Turning it Around
June 1, 2009
by Katy Chapman
Have you ever had something happen to you that left you feeling like your world has just been turned upside down? It leaves you feeling as if life as you had known it a moment before will never be the same again. I want to share with you one such event.
The second day of my new job I was driving home and decided to stop by the grocery store so that I could prepare a special dinner for my husband when he got home. I had it all planned out. I was so excited when I pulled up in the driveway I barely thought twice about our shed door being wide open. My dogs were barking eagerly as I walked up the back steps, groceries in hand. When I looked up to unlatch our gate it was already open. My eyes rose further still, and that is when I saw the glass all over the back porch. The blood drained from my face. Everything started moving in slow motion. I walked up to the door and saw the hole punched in the window pane. The door was open. My hand pushed the door just wide enough for me to get through. All I could think was, “This isn’t happening. Oh God, please don’t let this be happening!” When I stepped inside, my kitchen was in complete disarray. Drawers were open, pots all over the floor. I walked in the living room not even thinking people could still be in the house.

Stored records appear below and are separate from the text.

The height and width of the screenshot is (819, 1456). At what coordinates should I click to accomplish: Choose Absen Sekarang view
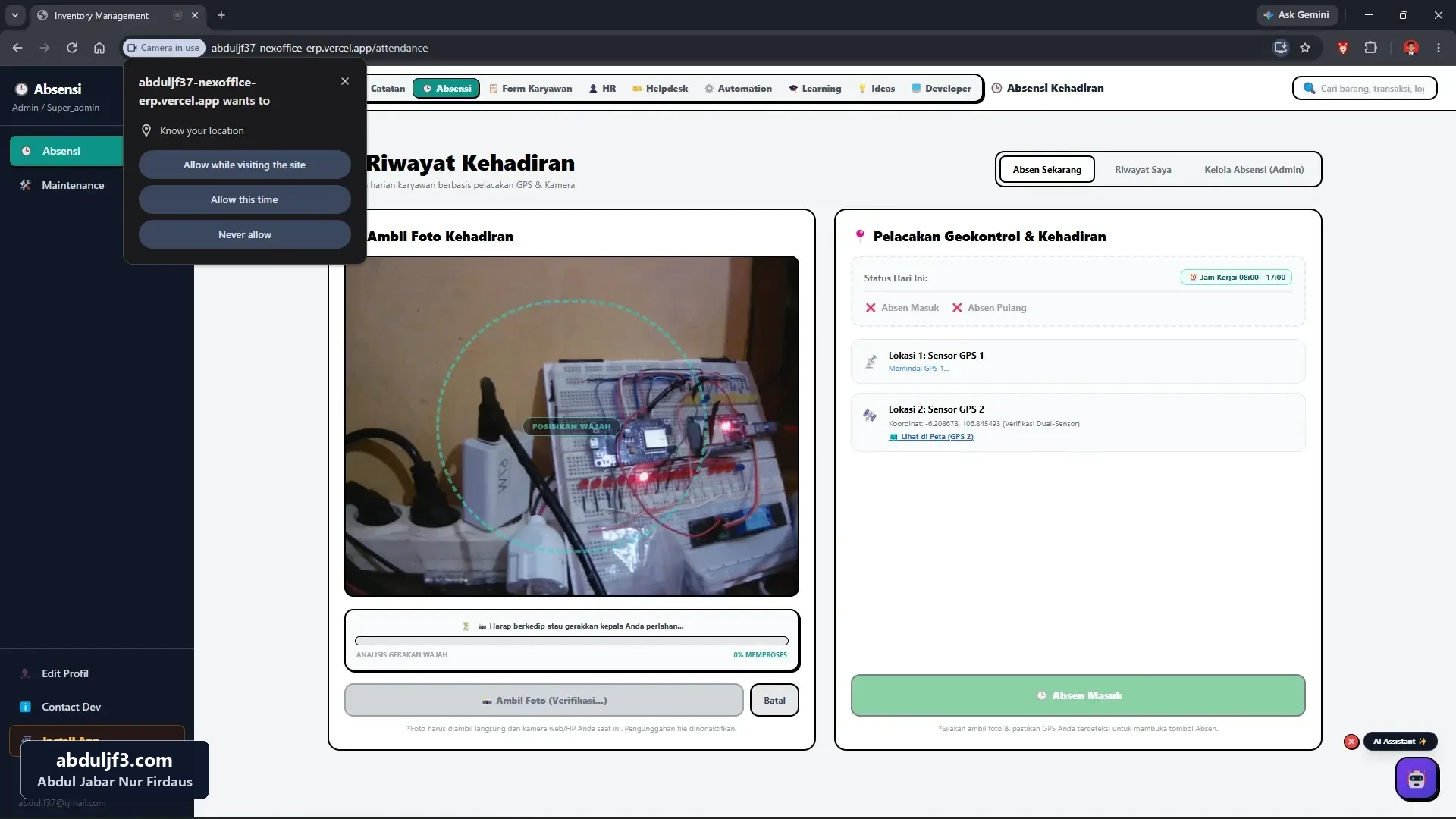(1047, 169)
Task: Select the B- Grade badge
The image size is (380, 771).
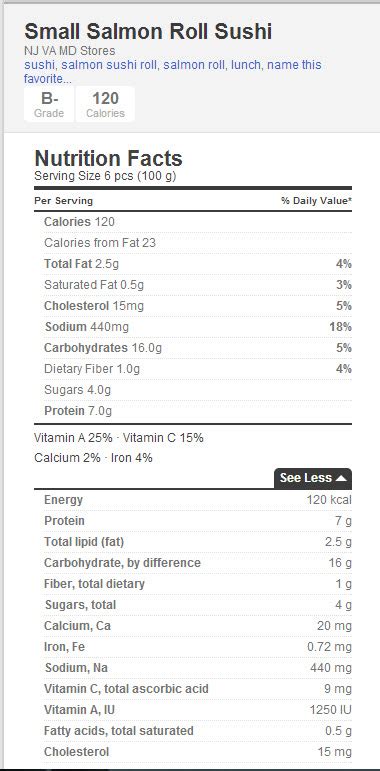Action: tap(49, 104)
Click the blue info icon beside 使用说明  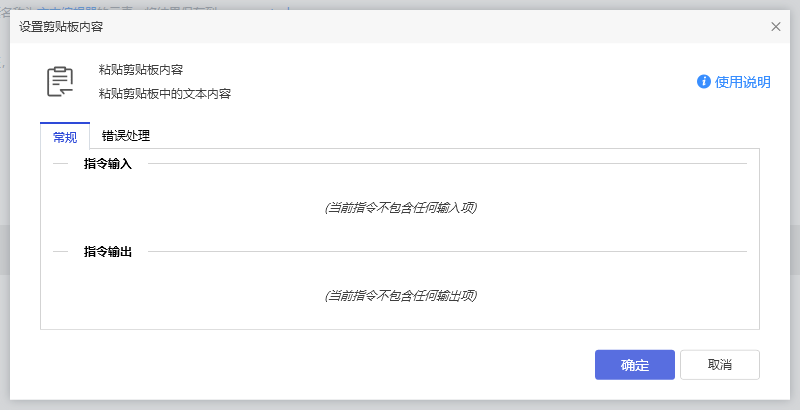704,81
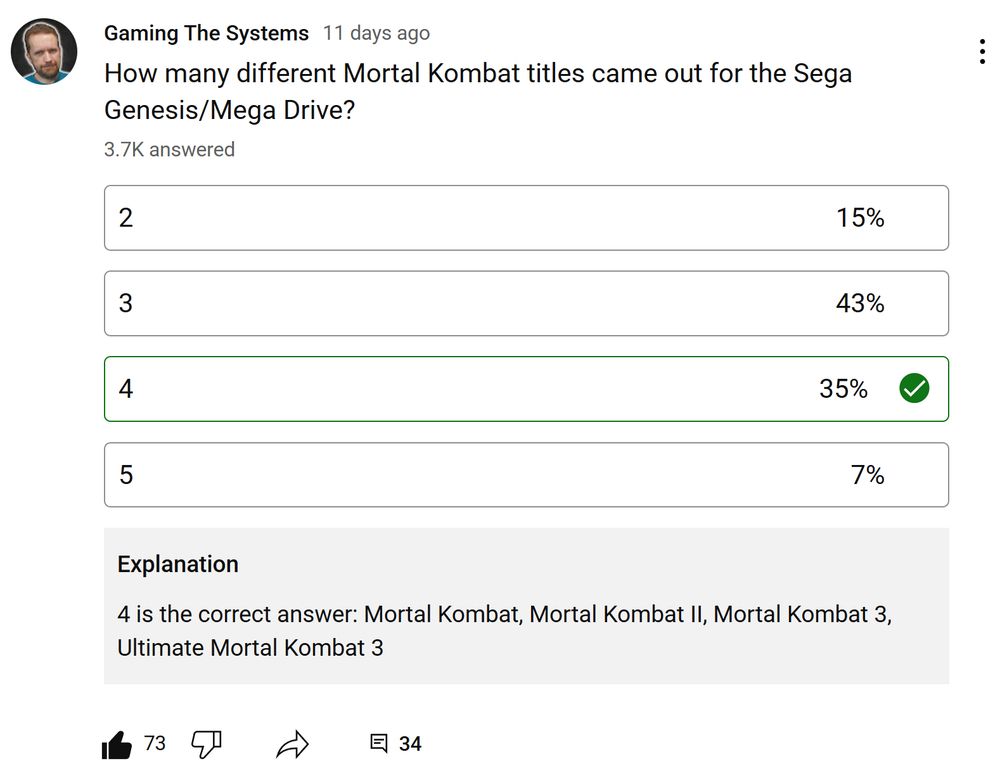Click the Mortal Kombat poll question text
This screenshot has width=1000, height=776.
tap(478, 91)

When I saw the living room my fears were confirmed. We had been robbed. The living room looked like a tornado had gone through it. Couch cushions thrown about. Drawers ripped out. Tables, lamps, pictures all smashed and overturned. I ran out of the house to the neighbors trying to remember what I was supposed to do. “Call my husband. Call the police. Oh God this can’t be happening! How do I fix this?” My mind was racing…

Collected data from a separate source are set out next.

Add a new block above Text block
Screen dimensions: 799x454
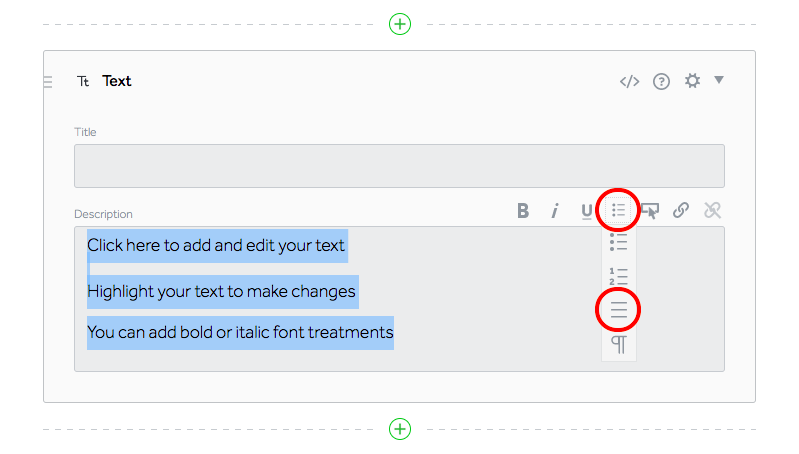[400, 24]
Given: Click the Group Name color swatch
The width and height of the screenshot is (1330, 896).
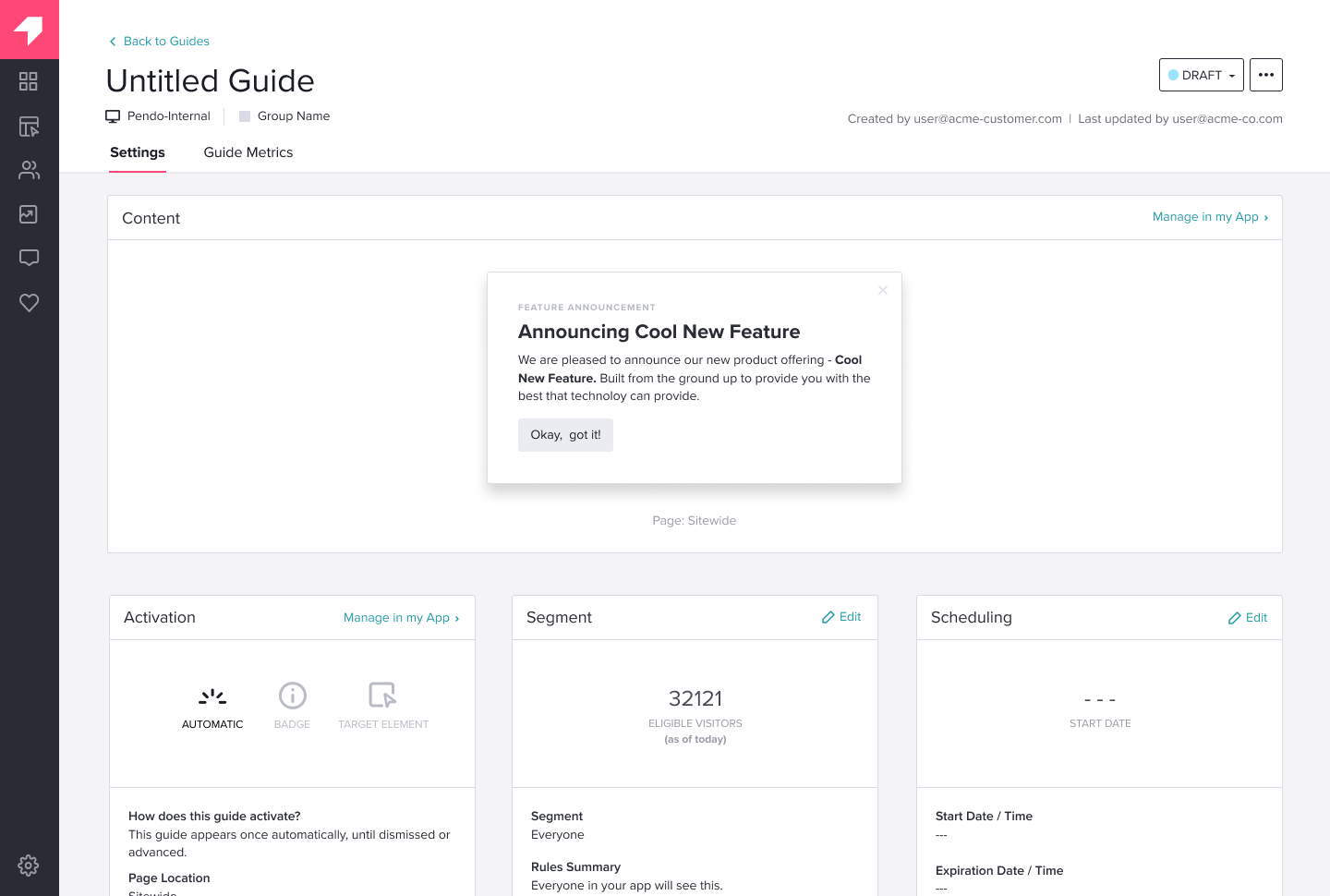Looking at the screenshot, I should 244,115.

The rest of the evening was a blur of flashing blue lights, police officers, and family. I could hear things going on around me, but it was all muddled as if I was hearing it underwater. I could not go in the house. I could not see my home like that. After everybody left and my husband and I were alone, I looked at him and asked, “How are we going to be able to go on?” I felt like I had been raped, and I just wanted to wash it all off. I just wanted to disappear.
I seriously did not think I would be able to ever move on from this. I already suffered from a predisposition towards depression and anxiety, and this just sent me over the edge. Days went by. I returned to my job. I talked to people at work, family, friends, my husband, a counselor; and yet I felt completely alone. I kept asking God, “Why did you let this happen?” I could not understand what good could possibly come out of this disaster. Have you ever felt like God was not listening to you? Well, I felt God had shunned me and He was punishing me for my past. I was enraged and utterly humiliated. Panic would seep up in me like a serpent that consumed my whole being. I could feel myself getting pulled back into a depression, and that is where I wanted to go. It was easy. It was “justifiable.” But that was not God’s plan.

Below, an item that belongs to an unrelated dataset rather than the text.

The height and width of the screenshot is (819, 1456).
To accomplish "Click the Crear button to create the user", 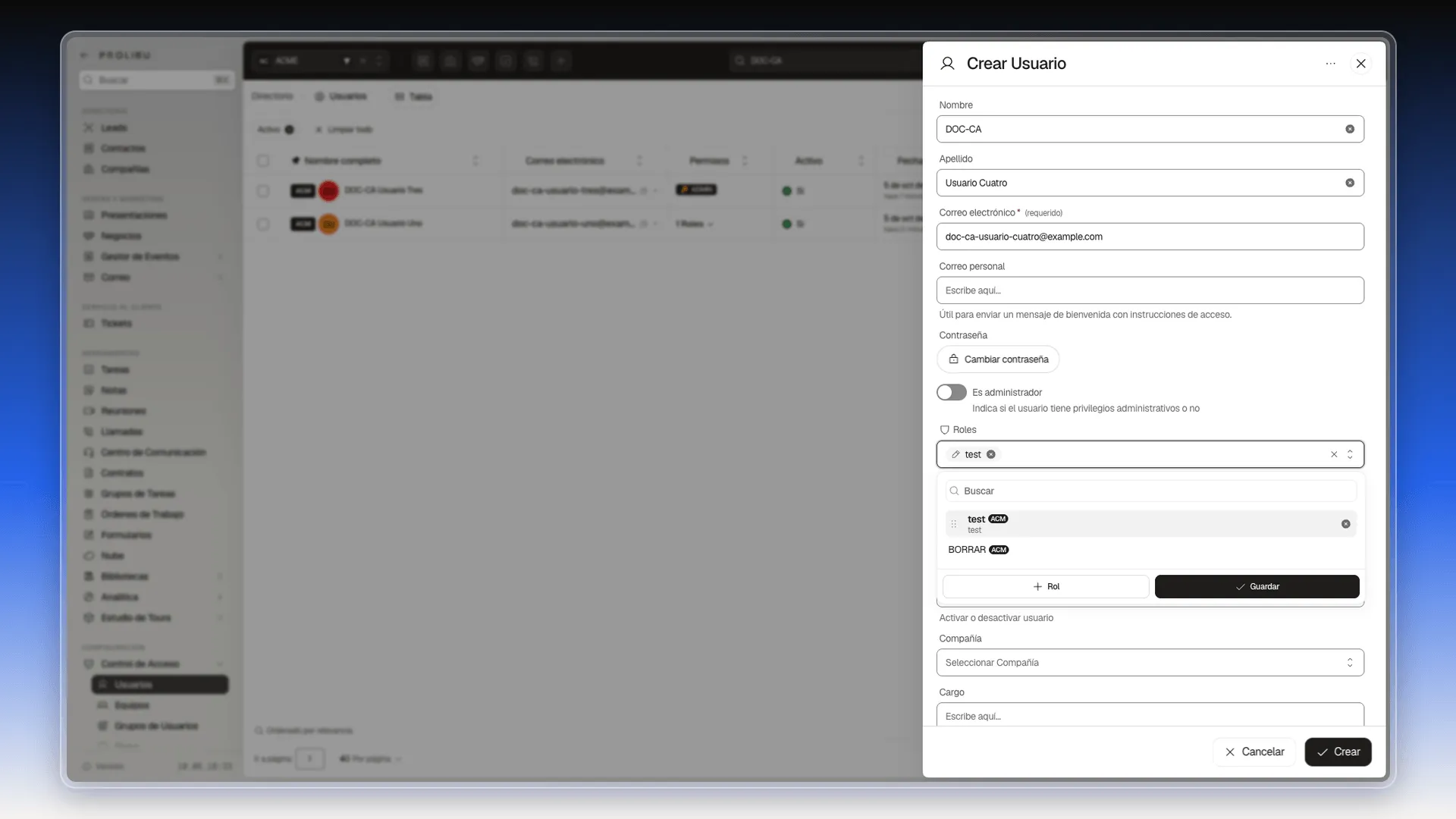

You see, until then I would have called myself a Christian. I mean, I was saved, and I went to church. But there was one key piece of the puzzle I was missing. Until then I had not been truly walking by faith with God. I was doing what I wanted to do, what I thought I should do. I was not putting into practice His Word. Looking back on all of that now, I see God’s hand at work. No, God did not cause that robbery to happen. You want to know what He did though. Oh, Praise Jesus!! He turned that horrible curse, that nasty mess, into the most beautiful blessing! How? How do we walk with God? How do we fulfill our destiny? Sister’s, we walk by faith. We give it all to Him. I gave Him my anger, my depression, my mess of a life in that aftermath and said, “Lord, I don’t know how to fix this. I don’t know what to do. But you do, and I give all of me to you!” The blessings rained down! I realized that stuff was just that, stuff. And out of that stuff we were able to become debt-free. Do you want to know what else? The robbers were caught, tried, and convicted. When He rains, He pours!
So just remember, during times when you feel your world is turned upside down, God can turn it around. 2 Peter 2:9 (NIV): The Lord knows how to rescue the godly from trials and to keep the unrighteous under punishment until the day of judgment.